After a two-month delay, struggling Japan Airlines today announced details of a rehabilitation plan that will see the group cut more than 16,000 positions by the end of fiscal 2010.
In January the flagship carrier went under with $26 billion of debt in one of Japan's biggest-ever corporate failures, but has continued flying while it goes through a painful state-led restructuring process.
Since filing for bankruptcy protection in January, JAL was delisted from Tokyo's stock exchange in February and is now going through a court-led restructuring with the help of a government-backed turnaround fund.
'JAL has caused tremendous nuisance to its shareholders and creditors,' said chairman Kazuo Inamori.
The Enterprise Turnaround Initiative Corp said that it would inject 350 billion yen ($4.14 billion) into the JAL group, subject to approval of the rehabilitation plan with the court.
The carrier will reduce the number of old aircraft by retiring them early and will downsize its fleet by introducing mid-sized and small planes.

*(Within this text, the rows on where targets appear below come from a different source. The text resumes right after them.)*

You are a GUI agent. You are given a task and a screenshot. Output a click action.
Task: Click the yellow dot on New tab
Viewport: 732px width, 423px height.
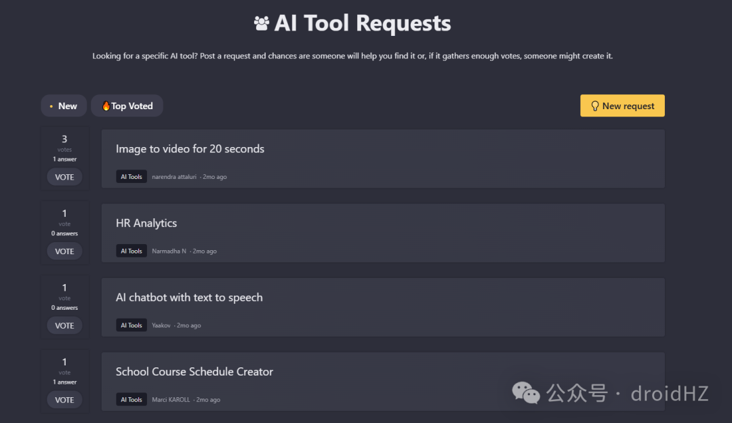51,106
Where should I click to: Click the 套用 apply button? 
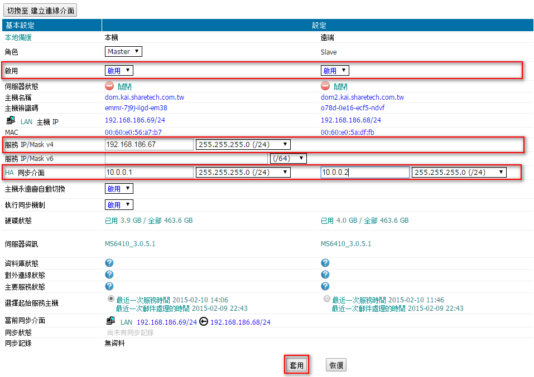point(296,365)
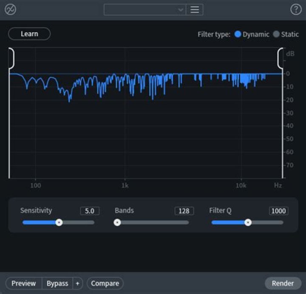The height and width of the screenshot is (294, 306).
Task: Open the preset hamburger menu
Action: 195,10
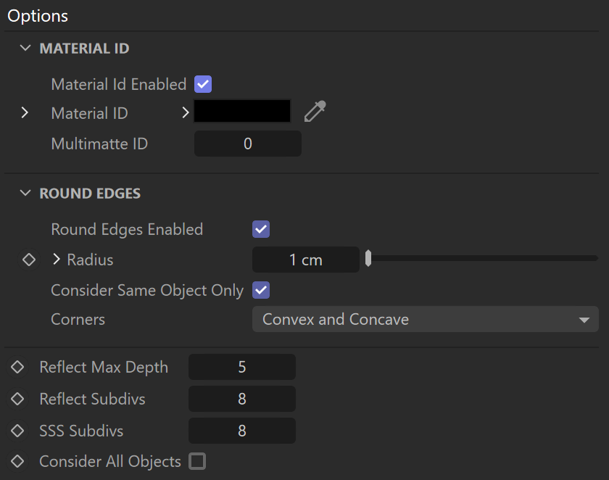Open the black Material ID color swatch
The width and height of the screenshot is (609, 480).
[x=242, y=111]
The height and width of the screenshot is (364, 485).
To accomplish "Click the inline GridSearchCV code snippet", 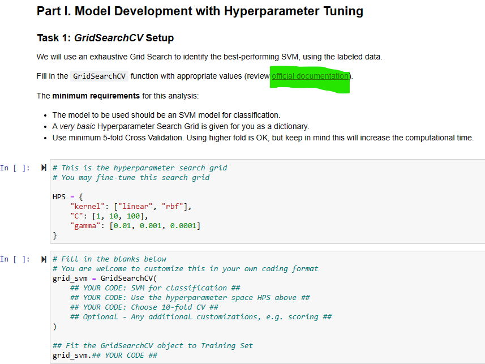I will coord(99,75).
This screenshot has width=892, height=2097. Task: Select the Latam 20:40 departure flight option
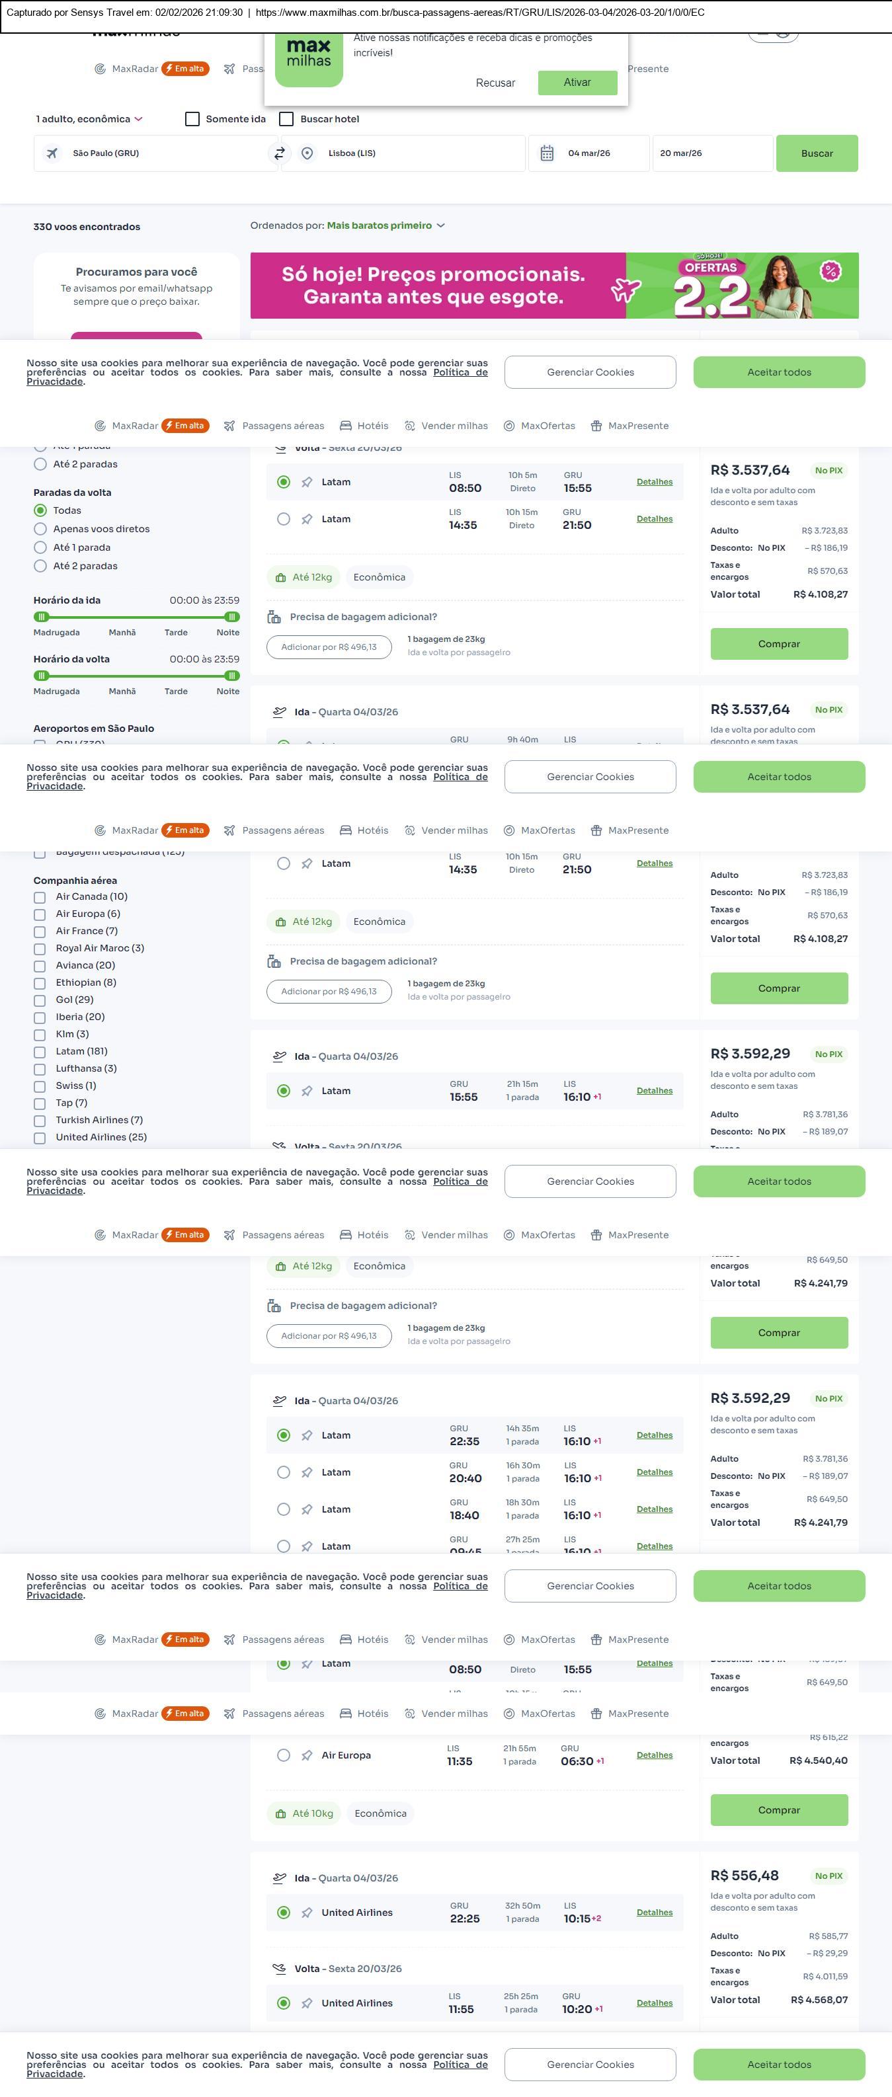coord(283,1472)
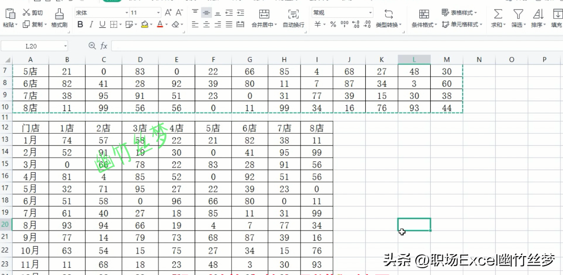This screenshot has width=563, height=275.
Task: Click the fill color bucket swatch
Action: click(x=145, y=25)
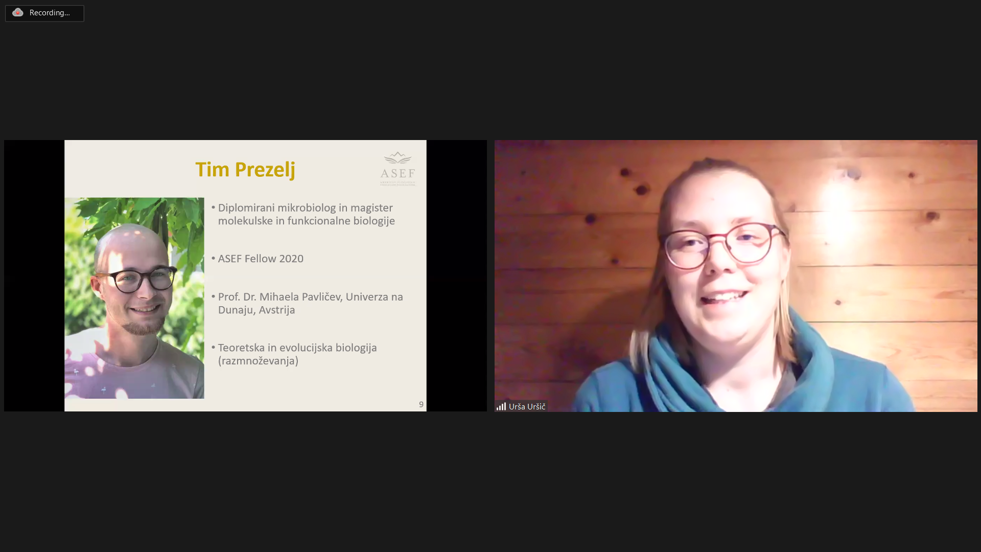
Task: Click the black bar right of the slide
Action: click(457, 275)
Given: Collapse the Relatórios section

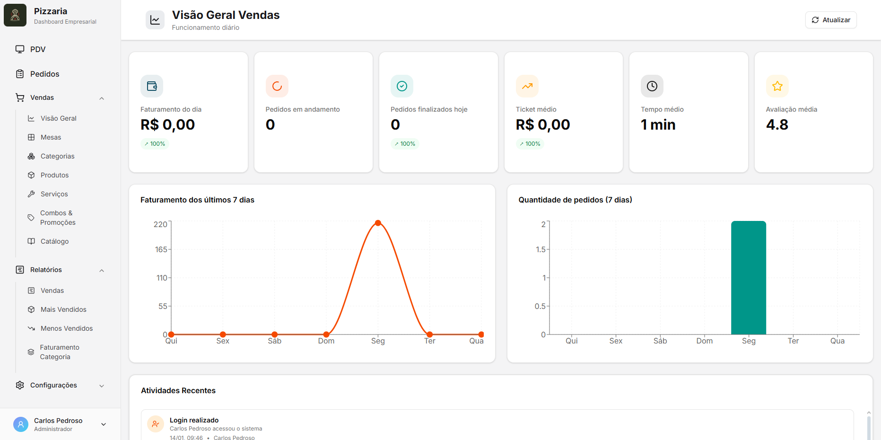Looking at the screenshot, I should pyautogui.click(x=101, y=270).
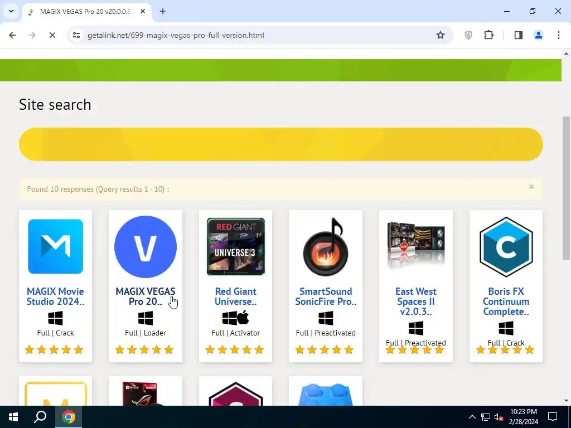View site information icon in address bar

click(x=76, y=35)
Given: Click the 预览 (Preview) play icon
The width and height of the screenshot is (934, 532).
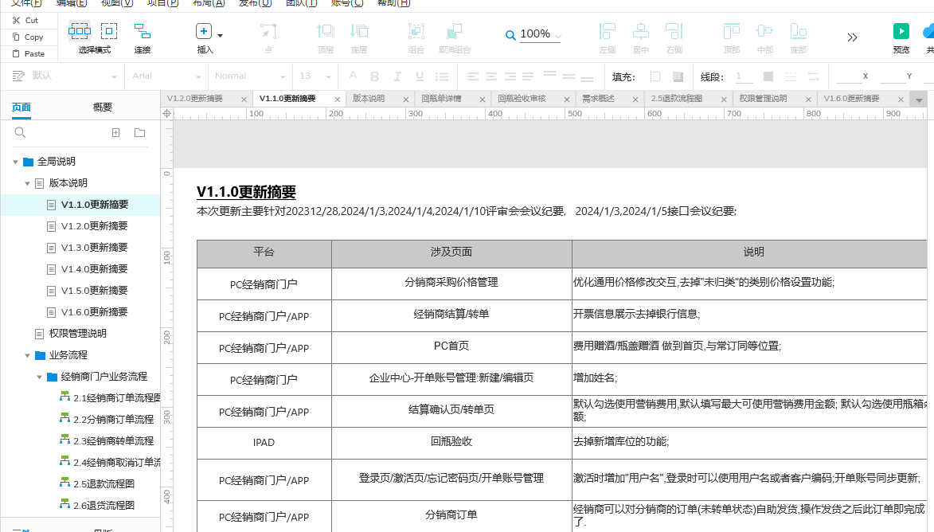Looking at the screenshot, I should pyautogui.click(x=901, y=32).
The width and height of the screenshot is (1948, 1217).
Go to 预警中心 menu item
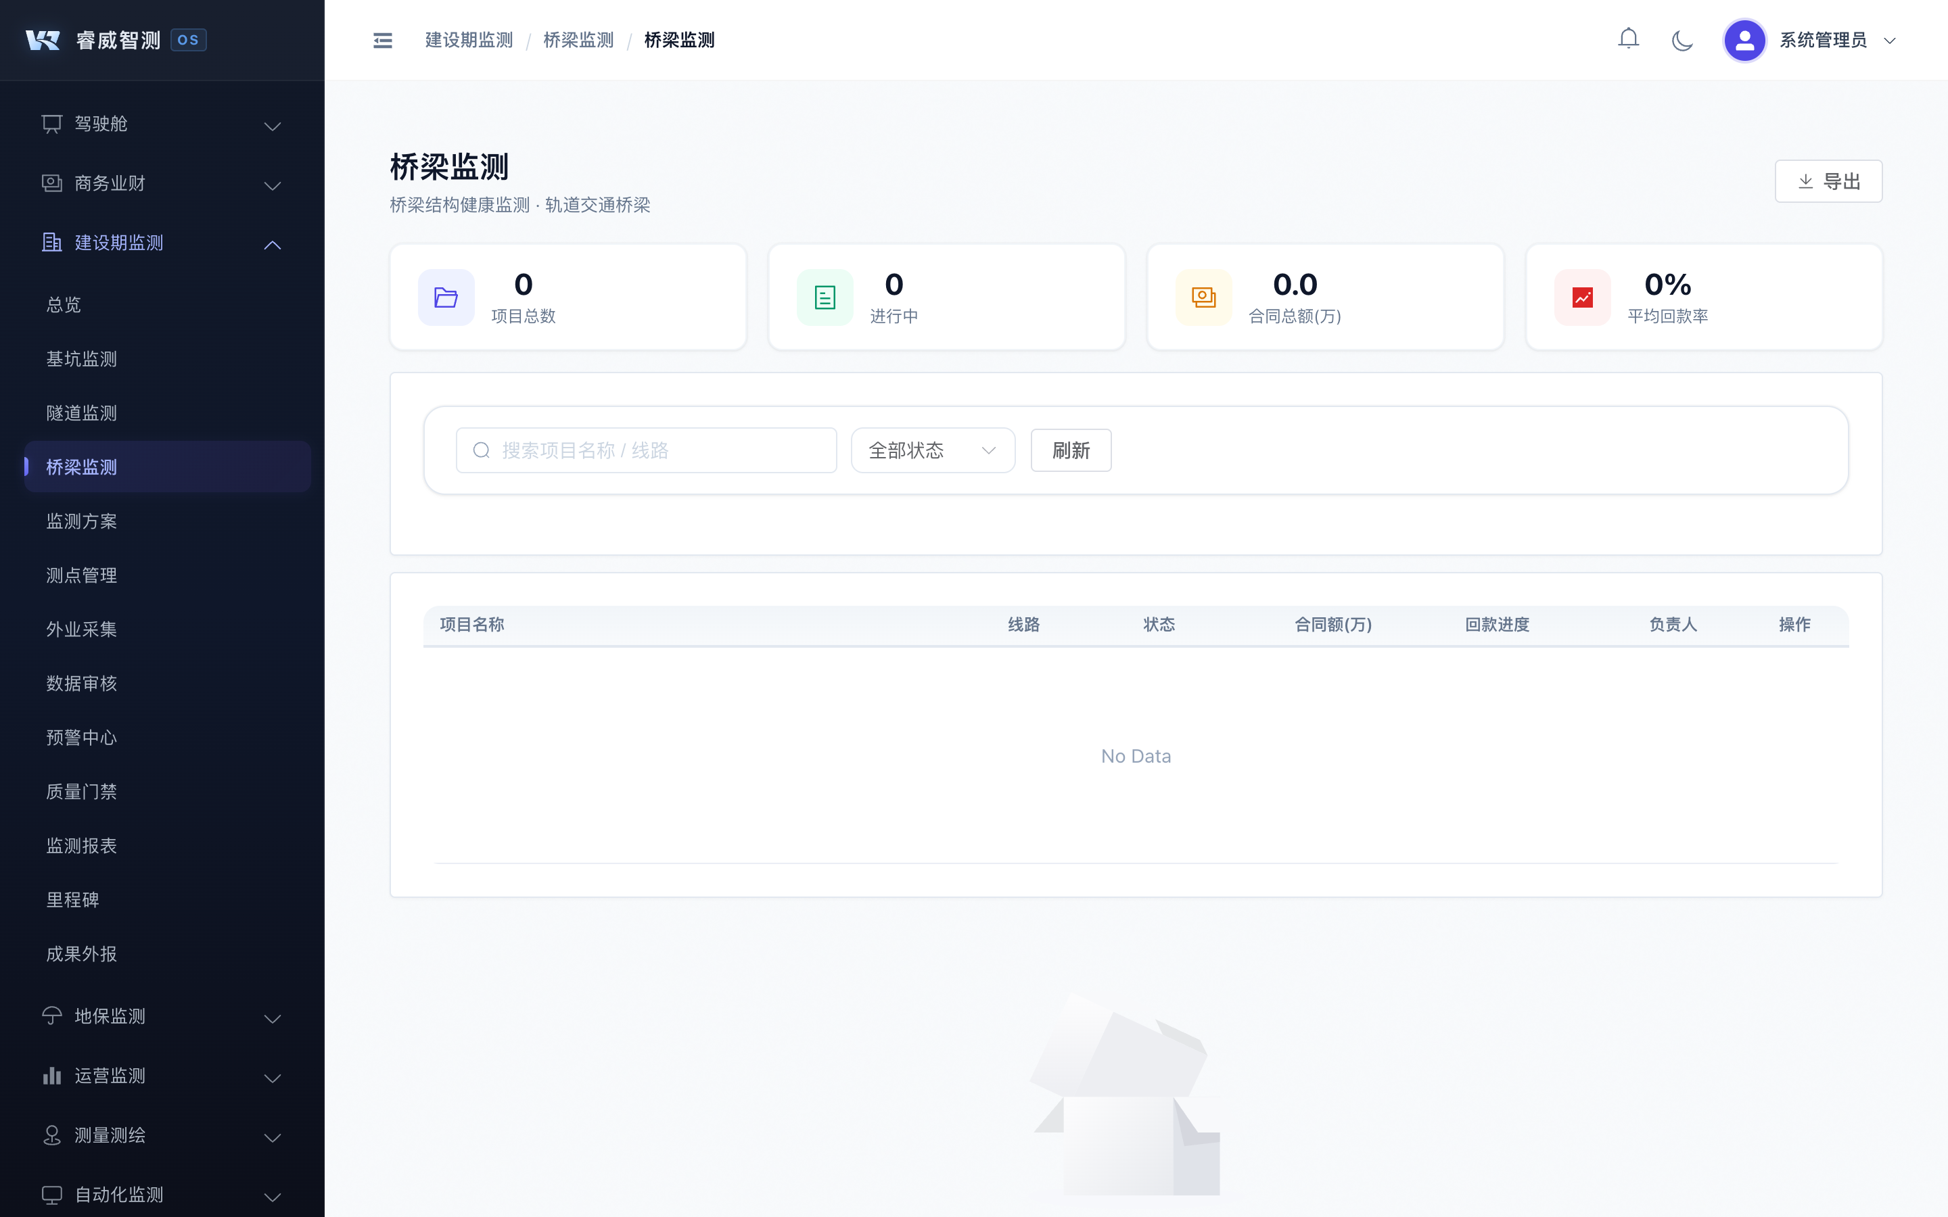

JAL said it would achieve personnel cuts by encouraging early retirement and selling subsidiaries, reducing the group personne number to 32,600 at the end of 2010 from 48,714 at the end of 2009.
The company hopes to post a 64.1 billion yen operating profit in fiscal 2011, which it forecast to rise to 117.5 billion yen in the year to March 2013. Since filing for bankruptcy,
JAL has been reducing flights and pulling out of unpopular routes, while being eclipsed by All Nippon Airways as the top Japanese carrier in terms of passenger volume and cargo.